= 1st legislature of Antigua and Barbuda =

Parliament of Antigua and Barbuda (1951–1956)

The 1st legislature of Antigua and Barbuda was elected on Thursday, 20 December 1951 and was dissolved on 5 October 1956.

It held its first meeting on 3 January 1952.

== Members ==

=== Legislative Assembly ===

| Party | Representative | Constituency |
|---|---|---|
| ALP | Lionel A. Hurst | St. John's City North |
| ALP | Edmund Lake | St. John's City South/Barbuda |
| ALP | Vere Bird | St. John's Rural West |
| ALP | Novelle Richards | St. John's Rural South |
| ALP | Denfield Hurst | St. George/St. John Rural North |
| ALP | Bradley Carrott | St. Mary |
| ALP | Donald Sheppard | St. Peter/St.

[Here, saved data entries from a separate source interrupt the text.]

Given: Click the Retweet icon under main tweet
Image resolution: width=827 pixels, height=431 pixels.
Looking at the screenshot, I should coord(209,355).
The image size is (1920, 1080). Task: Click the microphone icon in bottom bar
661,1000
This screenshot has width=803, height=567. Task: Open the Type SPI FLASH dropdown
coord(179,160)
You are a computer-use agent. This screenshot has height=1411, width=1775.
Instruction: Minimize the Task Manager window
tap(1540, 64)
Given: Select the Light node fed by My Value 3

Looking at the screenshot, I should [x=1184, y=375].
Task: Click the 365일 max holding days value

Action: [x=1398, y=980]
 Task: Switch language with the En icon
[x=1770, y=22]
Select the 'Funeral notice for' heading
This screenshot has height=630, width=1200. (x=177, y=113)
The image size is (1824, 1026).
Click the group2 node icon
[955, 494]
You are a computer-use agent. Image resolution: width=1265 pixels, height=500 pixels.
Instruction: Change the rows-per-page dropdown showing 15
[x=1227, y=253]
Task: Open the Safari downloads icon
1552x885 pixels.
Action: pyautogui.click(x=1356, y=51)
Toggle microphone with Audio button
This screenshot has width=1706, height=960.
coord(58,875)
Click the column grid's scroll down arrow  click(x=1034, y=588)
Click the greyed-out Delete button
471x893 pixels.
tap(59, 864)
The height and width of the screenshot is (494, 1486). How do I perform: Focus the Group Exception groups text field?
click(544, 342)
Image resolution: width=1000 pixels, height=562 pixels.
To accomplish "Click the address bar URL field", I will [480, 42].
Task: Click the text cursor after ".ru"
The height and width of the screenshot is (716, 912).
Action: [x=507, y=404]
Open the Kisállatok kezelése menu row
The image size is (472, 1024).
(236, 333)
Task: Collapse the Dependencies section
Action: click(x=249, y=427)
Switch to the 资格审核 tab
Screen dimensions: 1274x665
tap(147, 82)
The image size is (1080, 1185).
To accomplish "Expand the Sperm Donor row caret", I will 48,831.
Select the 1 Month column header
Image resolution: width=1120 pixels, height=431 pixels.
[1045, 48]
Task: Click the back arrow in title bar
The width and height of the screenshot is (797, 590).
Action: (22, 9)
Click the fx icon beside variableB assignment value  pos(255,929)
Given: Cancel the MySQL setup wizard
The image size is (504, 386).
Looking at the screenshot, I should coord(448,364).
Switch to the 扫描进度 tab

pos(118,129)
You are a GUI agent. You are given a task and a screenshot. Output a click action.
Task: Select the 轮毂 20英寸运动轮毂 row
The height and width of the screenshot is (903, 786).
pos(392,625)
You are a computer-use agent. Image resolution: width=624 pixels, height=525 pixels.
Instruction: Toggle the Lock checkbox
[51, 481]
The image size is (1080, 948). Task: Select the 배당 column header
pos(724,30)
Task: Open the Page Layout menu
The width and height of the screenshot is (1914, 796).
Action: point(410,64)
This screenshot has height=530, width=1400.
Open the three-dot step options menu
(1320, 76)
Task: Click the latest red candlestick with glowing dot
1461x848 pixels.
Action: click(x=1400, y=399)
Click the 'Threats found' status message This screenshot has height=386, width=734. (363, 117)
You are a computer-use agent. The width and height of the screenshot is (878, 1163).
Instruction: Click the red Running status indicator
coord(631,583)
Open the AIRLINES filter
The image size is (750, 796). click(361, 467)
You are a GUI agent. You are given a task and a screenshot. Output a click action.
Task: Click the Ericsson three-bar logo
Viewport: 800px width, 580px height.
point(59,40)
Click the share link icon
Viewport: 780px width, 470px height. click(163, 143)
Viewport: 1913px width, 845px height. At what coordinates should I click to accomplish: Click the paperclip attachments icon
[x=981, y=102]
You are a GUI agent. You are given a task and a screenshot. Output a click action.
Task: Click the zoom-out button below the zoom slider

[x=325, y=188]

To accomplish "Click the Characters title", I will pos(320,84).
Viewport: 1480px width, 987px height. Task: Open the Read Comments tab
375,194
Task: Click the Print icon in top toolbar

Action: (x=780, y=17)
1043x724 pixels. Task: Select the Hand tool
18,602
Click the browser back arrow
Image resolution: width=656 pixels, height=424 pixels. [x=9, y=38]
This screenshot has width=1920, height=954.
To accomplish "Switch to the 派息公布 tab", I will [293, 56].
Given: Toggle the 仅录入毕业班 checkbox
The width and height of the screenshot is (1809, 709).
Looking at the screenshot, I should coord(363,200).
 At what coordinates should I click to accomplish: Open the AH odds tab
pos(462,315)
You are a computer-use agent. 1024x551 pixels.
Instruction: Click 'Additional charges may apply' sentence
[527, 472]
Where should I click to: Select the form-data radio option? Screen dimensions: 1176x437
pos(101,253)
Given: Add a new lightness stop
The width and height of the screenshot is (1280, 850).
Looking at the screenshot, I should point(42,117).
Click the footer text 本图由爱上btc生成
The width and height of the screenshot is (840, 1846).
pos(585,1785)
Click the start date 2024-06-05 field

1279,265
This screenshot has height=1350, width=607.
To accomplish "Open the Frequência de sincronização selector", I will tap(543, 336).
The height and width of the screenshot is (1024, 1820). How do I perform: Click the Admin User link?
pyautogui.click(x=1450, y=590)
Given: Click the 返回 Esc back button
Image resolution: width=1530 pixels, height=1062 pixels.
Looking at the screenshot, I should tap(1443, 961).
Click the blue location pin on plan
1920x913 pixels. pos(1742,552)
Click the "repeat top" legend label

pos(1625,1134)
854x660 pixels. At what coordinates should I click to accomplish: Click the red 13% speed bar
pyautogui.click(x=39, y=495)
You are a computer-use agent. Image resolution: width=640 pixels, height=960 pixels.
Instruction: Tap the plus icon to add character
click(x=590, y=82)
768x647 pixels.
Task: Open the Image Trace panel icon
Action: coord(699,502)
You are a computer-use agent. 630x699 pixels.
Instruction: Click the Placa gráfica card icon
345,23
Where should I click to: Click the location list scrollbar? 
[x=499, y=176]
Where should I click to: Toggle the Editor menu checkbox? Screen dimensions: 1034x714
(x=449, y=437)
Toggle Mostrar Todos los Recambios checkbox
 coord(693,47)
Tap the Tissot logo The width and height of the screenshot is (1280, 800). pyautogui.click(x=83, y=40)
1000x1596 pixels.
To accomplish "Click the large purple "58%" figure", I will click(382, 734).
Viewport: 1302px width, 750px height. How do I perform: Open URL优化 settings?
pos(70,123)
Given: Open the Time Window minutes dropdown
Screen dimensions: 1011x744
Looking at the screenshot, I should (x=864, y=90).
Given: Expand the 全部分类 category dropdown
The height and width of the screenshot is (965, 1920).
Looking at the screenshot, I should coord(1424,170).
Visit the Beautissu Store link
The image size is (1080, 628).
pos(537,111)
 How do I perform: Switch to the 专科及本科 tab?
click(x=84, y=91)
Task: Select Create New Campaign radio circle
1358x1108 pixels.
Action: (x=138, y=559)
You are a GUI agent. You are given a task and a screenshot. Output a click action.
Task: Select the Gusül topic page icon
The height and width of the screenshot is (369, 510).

Philip |
| ALP | Ernest Williams | St. Paul |

| Nominated Members |
|---|
| Alexander Moody-Stuart* |
| Sydney Christian* |
| R. Cadman |

- J. L. E. Jeffrey, OBE, served as a temporary nominated member for 10 weeks starting 25 April 1952 during the leave that was given to Sydney Christian.